2

This is a question I've always pondered on and have never found any resource stating the answer to this question. In fact its not only for +=, but also for its siblings i.e. -=, *=, /=, etc. (of course not ==).

Consider the example,

int a = 5;
a += 4;
//this will make 'a' 9

Now consider the equivalent expression:

a = a + 4;
//This also makes 'a' 9

If += were simply a shorthand for a = a + <rhs of +=> overloading + operator should also implicitly overload +=, unless explicitly overloaded otherwise. But that isn't what happens. That means, a += b doesn't get converted to a = a + b. But then why wasn't it implemented this way? As in, wouldn't it have been easier to simply convert it to a = a + b during compilation instead of implementing it separately as an operator in itself? That would also help in operator overloading, where a += b, where a and b are objects of the same class would not have to be explicitly overloaded, and simply overloading + would have been enough?
========
Direction:
Put this sentence from the forum post into Spanish: "That means, a += b doesn't get converted to a = a + b."
========
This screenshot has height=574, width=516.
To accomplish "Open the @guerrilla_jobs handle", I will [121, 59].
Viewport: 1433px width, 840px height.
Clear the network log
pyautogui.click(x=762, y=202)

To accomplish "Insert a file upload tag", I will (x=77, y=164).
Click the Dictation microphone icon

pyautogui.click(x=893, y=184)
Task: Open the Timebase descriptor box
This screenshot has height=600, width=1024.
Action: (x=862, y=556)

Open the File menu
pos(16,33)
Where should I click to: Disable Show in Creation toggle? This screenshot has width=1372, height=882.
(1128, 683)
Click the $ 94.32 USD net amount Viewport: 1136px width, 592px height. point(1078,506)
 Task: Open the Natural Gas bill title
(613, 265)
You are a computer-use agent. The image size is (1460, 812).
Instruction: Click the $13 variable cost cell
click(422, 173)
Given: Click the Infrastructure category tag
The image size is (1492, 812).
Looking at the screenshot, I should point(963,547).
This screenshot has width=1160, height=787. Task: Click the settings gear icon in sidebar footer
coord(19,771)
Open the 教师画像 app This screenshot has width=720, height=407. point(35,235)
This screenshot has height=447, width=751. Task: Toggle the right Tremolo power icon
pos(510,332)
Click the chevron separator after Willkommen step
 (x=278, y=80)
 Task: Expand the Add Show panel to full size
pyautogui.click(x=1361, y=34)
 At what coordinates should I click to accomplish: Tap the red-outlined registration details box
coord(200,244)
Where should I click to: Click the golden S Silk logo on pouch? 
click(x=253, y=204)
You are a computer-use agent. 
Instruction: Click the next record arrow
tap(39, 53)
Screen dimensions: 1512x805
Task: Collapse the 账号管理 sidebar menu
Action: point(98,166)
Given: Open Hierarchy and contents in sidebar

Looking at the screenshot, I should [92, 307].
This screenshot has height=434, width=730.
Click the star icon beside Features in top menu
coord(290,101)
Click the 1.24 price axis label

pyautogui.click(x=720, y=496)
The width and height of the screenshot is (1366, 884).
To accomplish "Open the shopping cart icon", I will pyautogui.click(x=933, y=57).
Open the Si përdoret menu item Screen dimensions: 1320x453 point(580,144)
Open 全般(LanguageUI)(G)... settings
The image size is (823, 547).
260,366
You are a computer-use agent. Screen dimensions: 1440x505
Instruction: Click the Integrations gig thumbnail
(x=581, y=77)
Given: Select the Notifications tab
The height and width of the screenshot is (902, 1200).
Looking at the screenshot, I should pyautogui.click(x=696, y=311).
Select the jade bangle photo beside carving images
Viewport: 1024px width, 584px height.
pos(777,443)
========
Response below:
Eso significa que a += b no se convierte en a = a + b.